The cost of bundled record-keeping/trustee services could go sky high if all trustees are held to those higher standards, experts say.
"For the industry, it's horrible," said Mark Weisberg, partner in the ERISA group of Chicago law firm of Katten Muchin Zavis & Rosenman. "I think many plans want a directed trustee. They want to pay as little as possible."
Mr. Weisberg said small- and midsized plan sponsors will be most affected because they don't have the leverage or the money to move away from bundling to hire separate record keepers and trustees.
"We'll absolutely see fees going up," he said.
Some experts believe it's too early to say what effect, if any, the Northern Trust-Enron issue will have on the cost of doing business in the 401(k) market. "All the court is saying is that the facts are such they want to pursue it. It's a little too early to get excited," said Ed Ferrigno, vice president of the Profit Sharing/401(k) Council of America, Chicago.
"It would be a significant change if they do change the treatment of a directed trustee," he said.
The decision to let participants sue Northern also suggests that record keepers are not necessarily protected by arguing that they are only directed trustees and not responsible, since they only follow orders.
"Now," said one attorney who asked not to be named, "there are literally tens of thousands of compliance officers out there licking their chops."
This situation is very similar to the IBM Corp. cash balance ruling, the attorney said. The case hasn't yet been fully adjudicated but the ruling is "having massive impact on cash balance implementation and administration," he said.
The decision would result in record keepers "tightening up their administrative processes and compliance issues to include reviewing of plan investment options," the attorney said. The Houston decision "is an unwelcome one for directed trustees," said Stephen M. Saxon, an attorney for the SPARK Institute, the Washington-based legislative and educational arm of the Society of Professional Administrators and Recordkeepers.

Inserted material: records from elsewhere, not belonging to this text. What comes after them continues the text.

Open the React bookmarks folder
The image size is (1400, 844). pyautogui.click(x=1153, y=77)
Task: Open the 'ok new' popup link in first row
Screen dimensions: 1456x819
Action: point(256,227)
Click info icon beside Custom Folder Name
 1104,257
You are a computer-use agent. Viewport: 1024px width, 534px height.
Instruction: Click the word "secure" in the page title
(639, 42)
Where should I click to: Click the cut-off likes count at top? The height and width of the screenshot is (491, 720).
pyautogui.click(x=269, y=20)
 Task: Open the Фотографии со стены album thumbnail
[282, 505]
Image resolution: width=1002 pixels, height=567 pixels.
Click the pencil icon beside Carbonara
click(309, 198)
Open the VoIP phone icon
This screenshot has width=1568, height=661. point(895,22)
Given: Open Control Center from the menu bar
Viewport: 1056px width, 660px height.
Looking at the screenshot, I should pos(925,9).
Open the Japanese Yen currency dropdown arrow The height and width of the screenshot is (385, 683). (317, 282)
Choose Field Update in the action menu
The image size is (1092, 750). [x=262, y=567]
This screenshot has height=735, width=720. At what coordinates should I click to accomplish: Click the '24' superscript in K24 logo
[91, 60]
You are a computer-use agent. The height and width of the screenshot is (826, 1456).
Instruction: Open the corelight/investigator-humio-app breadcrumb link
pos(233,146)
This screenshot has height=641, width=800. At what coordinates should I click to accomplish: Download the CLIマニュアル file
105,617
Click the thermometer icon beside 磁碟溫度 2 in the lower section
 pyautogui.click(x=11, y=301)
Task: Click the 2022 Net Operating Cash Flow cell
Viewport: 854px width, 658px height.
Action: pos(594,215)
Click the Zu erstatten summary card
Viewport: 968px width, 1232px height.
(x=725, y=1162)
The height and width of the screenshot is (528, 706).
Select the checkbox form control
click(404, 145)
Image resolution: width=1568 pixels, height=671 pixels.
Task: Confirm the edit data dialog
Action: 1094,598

Mr. Saxon was critical of the Houston judge's decision. He said Judge Harmon "believes Northern Trust had the power to postpone the (Enron) plan lockdown, or conversion period. The idea that a terminated service provider has the ability to postpone its own termination … is almost laughable. It borders on the incredible," he said. "This will send tremors through the retirement services industry.
"If the decision holds up, a custodian could be considered a fiduciary and, even though they are following direction of the plan sponsor, directed trustees would be fiduciaries," Mr. Saxon said. "We are very concerned about it, you can bet. If record keepers become fiduciaries, that makes us very nervous."
Mr. Saxon said there is "no question" that the potential risk now faced by directed trustees has increased as a result of the Houston decision.
"The crystal ball is very cloudy right now, but it could affect the way we do business. Directed trustees don't get paid to assume this level of risk and evaluating investments." If the ruling stands, he said, "it's time to think about getting out of the business."
Joseph Ready, senior vice president of Wachovia Retirement Services, Charlotte, N.C., which has about $23 billion in defined contribution record-keeping assets, said officials there "are still evaluating the (Enron) decision."